The current study aimed to visualize the damage caused by enterolysin A to the cells of sensitive strains and to find out cleavage site within the peptidoglycan moiety of bacterial cell walls.

METHODS AND RESULTS

Enterolysin A produced by a local isolate, Enterococcus faecalis B9510 was found to rapidly kill cells of the sensitive strain Lactococcus lactis ssp. cremoris 2144 during 120 min of treatment as compared to the untreated control where no such effect was observed. Transmission electron microscopy of the enterolysin A-treated cells revealed leaking of the cytoplasmic contents ultimately resulting in complete lysis of cell walls.
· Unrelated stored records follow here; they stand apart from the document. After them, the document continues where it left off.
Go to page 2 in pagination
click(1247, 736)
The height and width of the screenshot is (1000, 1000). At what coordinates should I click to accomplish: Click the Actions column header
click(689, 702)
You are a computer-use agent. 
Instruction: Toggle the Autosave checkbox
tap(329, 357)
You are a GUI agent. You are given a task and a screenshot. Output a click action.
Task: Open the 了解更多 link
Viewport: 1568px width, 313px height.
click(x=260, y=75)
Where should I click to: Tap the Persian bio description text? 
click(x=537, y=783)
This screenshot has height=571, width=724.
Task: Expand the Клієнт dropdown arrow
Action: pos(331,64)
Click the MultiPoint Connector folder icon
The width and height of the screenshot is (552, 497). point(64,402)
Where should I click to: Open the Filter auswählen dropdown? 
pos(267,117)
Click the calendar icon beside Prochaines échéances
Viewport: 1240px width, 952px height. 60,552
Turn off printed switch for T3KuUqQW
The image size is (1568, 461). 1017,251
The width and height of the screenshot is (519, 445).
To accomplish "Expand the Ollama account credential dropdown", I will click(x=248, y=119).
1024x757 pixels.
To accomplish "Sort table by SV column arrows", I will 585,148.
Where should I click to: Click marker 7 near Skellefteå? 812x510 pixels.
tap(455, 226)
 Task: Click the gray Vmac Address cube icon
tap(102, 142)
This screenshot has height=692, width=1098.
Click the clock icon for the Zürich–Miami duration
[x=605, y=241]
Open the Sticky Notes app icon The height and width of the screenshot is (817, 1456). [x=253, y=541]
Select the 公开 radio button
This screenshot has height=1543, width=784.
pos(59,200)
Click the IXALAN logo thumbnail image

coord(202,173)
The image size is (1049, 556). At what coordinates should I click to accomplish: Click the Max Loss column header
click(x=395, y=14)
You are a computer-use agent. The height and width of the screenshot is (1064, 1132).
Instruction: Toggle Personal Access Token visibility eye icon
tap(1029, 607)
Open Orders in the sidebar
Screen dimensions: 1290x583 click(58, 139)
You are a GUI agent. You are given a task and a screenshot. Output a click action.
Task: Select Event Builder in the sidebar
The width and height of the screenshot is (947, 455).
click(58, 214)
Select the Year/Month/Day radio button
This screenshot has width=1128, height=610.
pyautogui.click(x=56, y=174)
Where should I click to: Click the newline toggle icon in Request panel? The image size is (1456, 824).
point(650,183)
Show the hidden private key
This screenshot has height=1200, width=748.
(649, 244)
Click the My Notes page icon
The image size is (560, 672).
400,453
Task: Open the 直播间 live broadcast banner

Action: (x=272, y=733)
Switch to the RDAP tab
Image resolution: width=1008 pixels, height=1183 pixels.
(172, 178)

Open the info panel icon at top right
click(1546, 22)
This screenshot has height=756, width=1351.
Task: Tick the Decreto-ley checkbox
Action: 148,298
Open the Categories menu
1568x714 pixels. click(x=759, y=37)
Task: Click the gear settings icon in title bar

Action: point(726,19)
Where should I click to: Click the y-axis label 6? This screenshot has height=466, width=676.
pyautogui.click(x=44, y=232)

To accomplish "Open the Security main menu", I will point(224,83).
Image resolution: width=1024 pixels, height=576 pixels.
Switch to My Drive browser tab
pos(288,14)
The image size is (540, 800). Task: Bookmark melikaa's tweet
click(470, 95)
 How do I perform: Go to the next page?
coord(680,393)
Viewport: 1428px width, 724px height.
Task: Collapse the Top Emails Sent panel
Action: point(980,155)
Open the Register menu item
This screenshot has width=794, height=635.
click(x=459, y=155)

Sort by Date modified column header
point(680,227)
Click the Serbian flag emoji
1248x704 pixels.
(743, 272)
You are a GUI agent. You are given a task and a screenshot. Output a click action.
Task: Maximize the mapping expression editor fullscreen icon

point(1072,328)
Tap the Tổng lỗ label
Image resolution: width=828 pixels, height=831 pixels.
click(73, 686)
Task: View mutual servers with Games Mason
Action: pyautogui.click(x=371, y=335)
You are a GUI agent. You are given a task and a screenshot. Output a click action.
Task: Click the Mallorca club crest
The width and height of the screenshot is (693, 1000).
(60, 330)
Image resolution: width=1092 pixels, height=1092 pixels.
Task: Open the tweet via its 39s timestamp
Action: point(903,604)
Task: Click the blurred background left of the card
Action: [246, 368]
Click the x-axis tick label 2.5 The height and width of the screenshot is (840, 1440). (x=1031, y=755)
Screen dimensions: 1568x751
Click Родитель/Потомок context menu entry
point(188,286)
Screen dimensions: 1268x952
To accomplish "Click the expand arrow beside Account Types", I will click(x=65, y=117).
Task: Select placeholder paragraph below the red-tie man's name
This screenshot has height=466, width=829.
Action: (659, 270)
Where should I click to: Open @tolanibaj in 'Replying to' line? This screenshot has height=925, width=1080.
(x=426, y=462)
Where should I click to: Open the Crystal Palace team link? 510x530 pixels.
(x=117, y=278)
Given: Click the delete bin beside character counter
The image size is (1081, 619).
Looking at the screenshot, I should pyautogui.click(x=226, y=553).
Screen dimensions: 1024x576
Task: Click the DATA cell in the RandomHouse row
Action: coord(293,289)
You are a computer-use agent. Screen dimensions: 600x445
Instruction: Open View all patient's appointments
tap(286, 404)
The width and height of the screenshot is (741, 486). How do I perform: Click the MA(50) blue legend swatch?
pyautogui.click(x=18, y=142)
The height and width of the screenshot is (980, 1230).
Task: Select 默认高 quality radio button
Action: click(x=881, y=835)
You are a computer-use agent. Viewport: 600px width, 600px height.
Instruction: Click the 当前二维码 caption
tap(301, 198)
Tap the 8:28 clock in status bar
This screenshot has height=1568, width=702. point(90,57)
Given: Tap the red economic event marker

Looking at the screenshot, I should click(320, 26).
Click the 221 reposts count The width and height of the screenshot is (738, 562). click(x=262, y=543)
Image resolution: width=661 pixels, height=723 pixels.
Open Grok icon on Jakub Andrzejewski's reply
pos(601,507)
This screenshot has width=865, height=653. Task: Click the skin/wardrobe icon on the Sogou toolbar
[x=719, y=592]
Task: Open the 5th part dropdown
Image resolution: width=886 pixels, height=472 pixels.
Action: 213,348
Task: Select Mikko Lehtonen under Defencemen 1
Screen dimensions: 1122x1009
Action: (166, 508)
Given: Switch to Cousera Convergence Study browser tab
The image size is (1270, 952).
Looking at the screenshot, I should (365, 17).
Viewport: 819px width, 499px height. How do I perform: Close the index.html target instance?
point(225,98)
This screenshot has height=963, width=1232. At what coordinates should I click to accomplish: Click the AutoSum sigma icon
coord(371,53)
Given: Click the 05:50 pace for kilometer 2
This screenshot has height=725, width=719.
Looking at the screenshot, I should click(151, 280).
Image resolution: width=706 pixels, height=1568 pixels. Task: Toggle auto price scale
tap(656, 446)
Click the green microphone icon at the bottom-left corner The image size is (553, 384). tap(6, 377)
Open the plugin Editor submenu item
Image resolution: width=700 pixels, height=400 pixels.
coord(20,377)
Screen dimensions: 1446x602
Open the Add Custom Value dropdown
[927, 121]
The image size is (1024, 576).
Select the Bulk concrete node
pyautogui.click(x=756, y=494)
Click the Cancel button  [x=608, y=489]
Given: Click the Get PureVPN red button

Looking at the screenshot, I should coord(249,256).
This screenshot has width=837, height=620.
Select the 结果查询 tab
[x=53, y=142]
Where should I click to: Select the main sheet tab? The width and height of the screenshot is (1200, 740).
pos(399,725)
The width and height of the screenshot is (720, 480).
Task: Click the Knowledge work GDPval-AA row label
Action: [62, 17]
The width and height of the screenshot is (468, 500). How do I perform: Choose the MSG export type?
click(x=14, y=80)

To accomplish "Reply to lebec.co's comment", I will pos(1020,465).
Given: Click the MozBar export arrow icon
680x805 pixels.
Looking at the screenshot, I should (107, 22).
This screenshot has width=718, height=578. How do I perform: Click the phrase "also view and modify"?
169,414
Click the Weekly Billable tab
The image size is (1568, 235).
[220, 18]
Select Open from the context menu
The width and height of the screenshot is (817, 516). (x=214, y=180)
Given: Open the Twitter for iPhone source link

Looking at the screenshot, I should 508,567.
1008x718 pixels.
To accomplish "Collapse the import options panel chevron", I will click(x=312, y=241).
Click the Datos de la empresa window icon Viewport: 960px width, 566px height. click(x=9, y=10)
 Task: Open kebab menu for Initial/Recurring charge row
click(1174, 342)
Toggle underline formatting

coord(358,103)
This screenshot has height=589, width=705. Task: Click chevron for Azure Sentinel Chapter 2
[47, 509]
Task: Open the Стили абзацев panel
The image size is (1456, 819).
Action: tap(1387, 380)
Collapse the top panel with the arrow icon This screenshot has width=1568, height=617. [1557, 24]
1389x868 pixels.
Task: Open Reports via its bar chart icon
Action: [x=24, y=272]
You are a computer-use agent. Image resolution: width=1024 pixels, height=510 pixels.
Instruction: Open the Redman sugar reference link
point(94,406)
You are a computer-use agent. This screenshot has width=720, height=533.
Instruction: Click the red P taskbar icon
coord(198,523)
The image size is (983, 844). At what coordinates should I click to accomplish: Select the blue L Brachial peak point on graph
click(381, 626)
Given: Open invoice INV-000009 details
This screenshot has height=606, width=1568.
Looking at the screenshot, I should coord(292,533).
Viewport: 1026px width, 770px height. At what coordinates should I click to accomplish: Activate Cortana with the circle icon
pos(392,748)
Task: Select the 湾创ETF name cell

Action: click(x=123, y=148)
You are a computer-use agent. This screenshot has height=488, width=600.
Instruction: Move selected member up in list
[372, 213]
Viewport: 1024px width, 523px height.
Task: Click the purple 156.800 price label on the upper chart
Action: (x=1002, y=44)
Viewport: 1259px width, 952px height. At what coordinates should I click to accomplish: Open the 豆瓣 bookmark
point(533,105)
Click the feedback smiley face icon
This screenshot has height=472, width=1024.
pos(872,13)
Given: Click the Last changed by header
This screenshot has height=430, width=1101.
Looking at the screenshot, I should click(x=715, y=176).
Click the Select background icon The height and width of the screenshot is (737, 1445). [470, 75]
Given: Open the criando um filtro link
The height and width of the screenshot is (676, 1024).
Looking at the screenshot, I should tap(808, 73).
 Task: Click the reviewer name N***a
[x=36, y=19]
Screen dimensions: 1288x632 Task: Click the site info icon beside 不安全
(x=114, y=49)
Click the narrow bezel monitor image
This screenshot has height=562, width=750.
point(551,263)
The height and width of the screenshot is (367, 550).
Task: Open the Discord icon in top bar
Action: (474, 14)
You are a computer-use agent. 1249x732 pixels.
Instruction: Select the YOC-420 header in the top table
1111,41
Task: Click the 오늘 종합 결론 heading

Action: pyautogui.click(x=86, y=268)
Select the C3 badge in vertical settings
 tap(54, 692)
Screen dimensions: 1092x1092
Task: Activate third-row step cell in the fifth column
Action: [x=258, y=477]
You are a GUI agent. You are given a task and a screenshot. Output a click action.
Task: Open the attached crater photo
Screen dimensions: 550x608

To find the cleavage site, purified cell walls of L. lactis ssp. cremoris 2144, Pediococcus pentosaceus 43201 and Lactobacillus delbrueckii ssp. bulgaricus ATCC 11842 were treated with enterolysin A, and liberated amino acids were derivatized for N and C terminals and analysed using thin layer chromatography on silica gel with isopropanol as solvent. The results showed that enterolysin A cleaves the peptide bonds at two locations within peptidoglycan subunits. The first location is between L-alanine and D-glutamic acid of the stem peptide and the other location is between L-lysine of the stem peptide and D-aspartic acid of the interpeptide bridge.

CONCLUSIONS

Enterolysin A cleaves the peptide bonds within the stem peptide as well as in the interpeptide bridge of Gram-positive bacterial cell walls. This gives a possible reason for the broad spectrum of enterolysin A activity.

SIGNIFICANCE AND IMPACT OF THE STUDY

This is the first report identifying the cleavage site of enterolysin A within the cell walls of sensitive bacteria. This will help in identifying potential applications for enterolysin A.